Murine GAPDH was used as the internal housekeeping control. The following primers were used:

• GAPDH forward (GAPDH-FW): 5′-ATTCAACGGCACAGTCAAGG-3′;
• GAPDH reverse (GAPDH-RV): 5′-ATCATAAACATGGGGGCATC-3′.

Relative expression levels were calculated using the 2^–ΔΔCt method.

4.6. Statistical Analysis

Statistical analyses were performed using GraphPad Prism 10.0 (GraphPad Software, San Diego, CA, USA). One-way analysis of variance (ANOVA), followed by Šidák’s post hoc test for multiple comparisons, was used to identify significant differences among groups. Statistical significance was defined as a * p ≤ 0.05. Results are expressed as means ± standard deviation (SD) in Supplementary Table S1 and % of inhibition in Supplementary Figure S1.

5. Conclusions

Allele-specific inhibition via siRNA-containing lipoplexes represents a promising strategy for selectively silencing the PTPN22 genetic mutation C1858T in immunocytes implicated in the pathogenesis of APS3v/T1D.

In vitro results shown in this manuscript confirm the possibility of targeting the pathogenic (R619W-Ptpn22) allele in CRISPR-modified NOD/ShiLtJ mice, which harbors the variant, paving the way for preclinical translation. Experimental design for safety and efficacy studies will include the use of this knocking mice model (https://www.jax.org/strain/036948 (accessed on 30 September 2025) available from Jackson Laboratories (Bar Arbor, ME, USA) [27]. Heterozygous transgenic mice, generated from two couples breeding, will be treated with lipoplexes by intravenous injection in the lateral tail vein.

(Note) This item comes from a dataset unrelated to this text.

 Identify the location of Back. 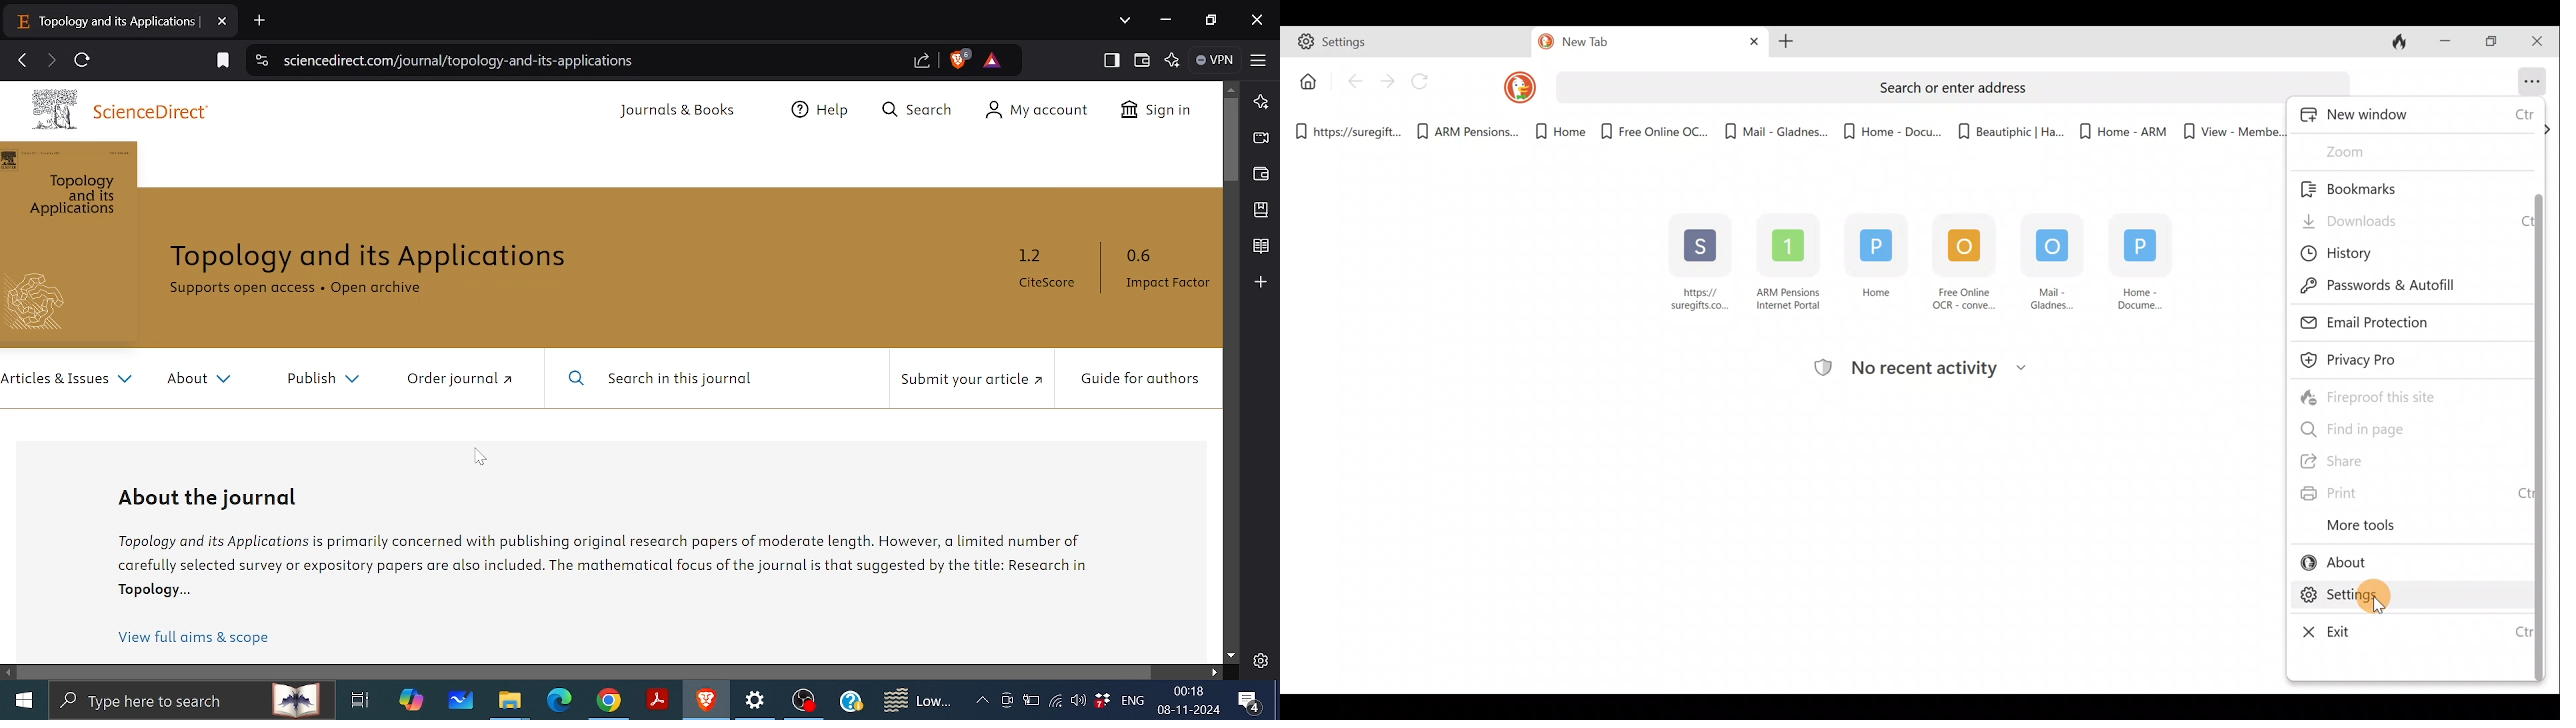
(1351, 82).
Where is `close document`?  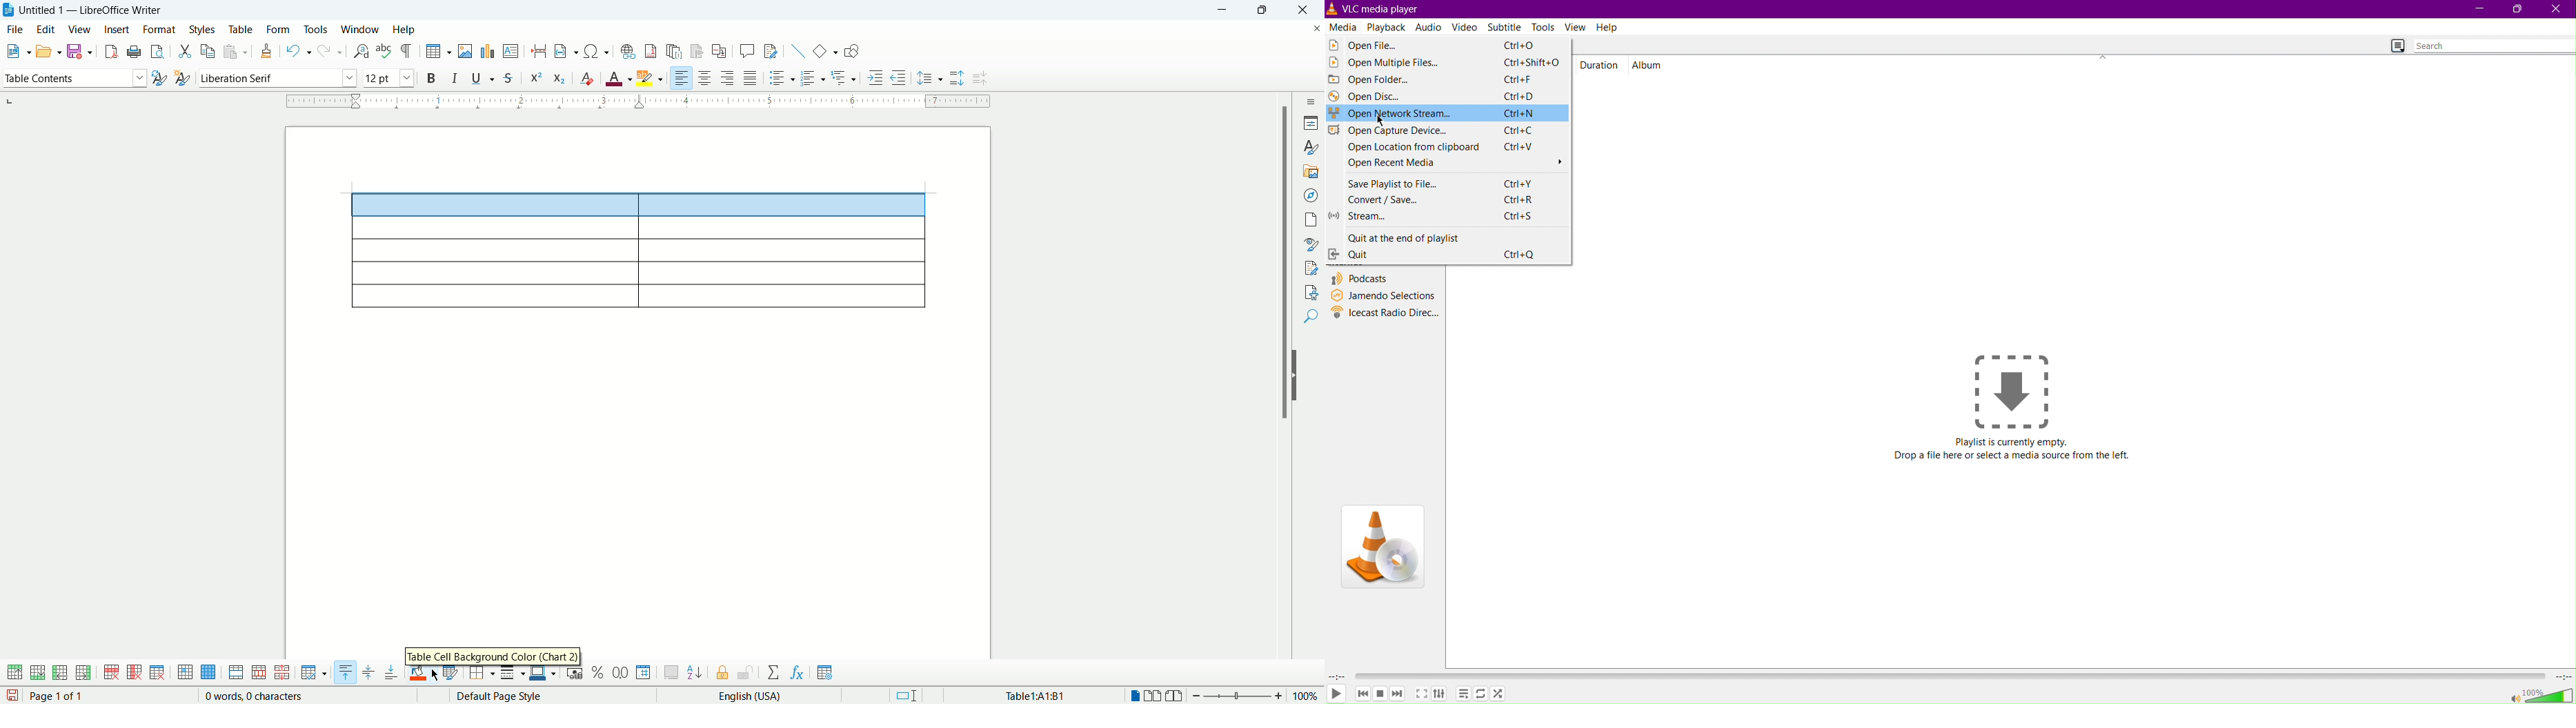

Animals will be monitored daily for health status assessment, weighed twice a week for the overall 7-month time course of the experimental procedure. Once a week, a blood sample will be taken from the mandibular plexus [29] to measure blood glucose. Glycosuria will be tested once a week until diabetes onset, then once a month toward the end of the experimental procedure. Lipoplexes functionalized with Fab anti-murine CD3 will also be developed and tested in the animal model in parallel experiments [18]. Biodistribution of lipoplexes will also be estimated in the Balb/c mice strain by injection, through the tail lateral vein, of lipoplexes and anti-CD3Fab functionalized lipoplexes to specifically target T lymphocytes, both labeled with ATTO647NDOPE (ATTOTEC, Siegen, Germany). Mice will be sacrificed after 48 h post-injection, and PBMC will be taken and cryopreserved. Lymphoid and non-lymphoid organs, including lymph nodes, thymus, spleen, pancreas, liver, and heart, will be snap-frozen and embedded in OCT (Optimal cutting temperature) compound. At different times within 48 h post-injection, IVIS (in vivo imaging system) will be applied to monitor lipoplexes’ biodistribution. These findings provide a solid basis for future biodistribution, pharmacokinetic, and efficacy studies as required by regulatory authorities in Europe before clinical investigations can be undertaken.

6. Patents

Italian Patent 102018000005182 issued on 26.05.2020; PCT/IT2019/050095 filed on 8.05.2019, extended in Europe, USA, and Hong Kong, issued in USA on 9 September 2025. Inventor: Alessandra Fierabracci, MD, PhD.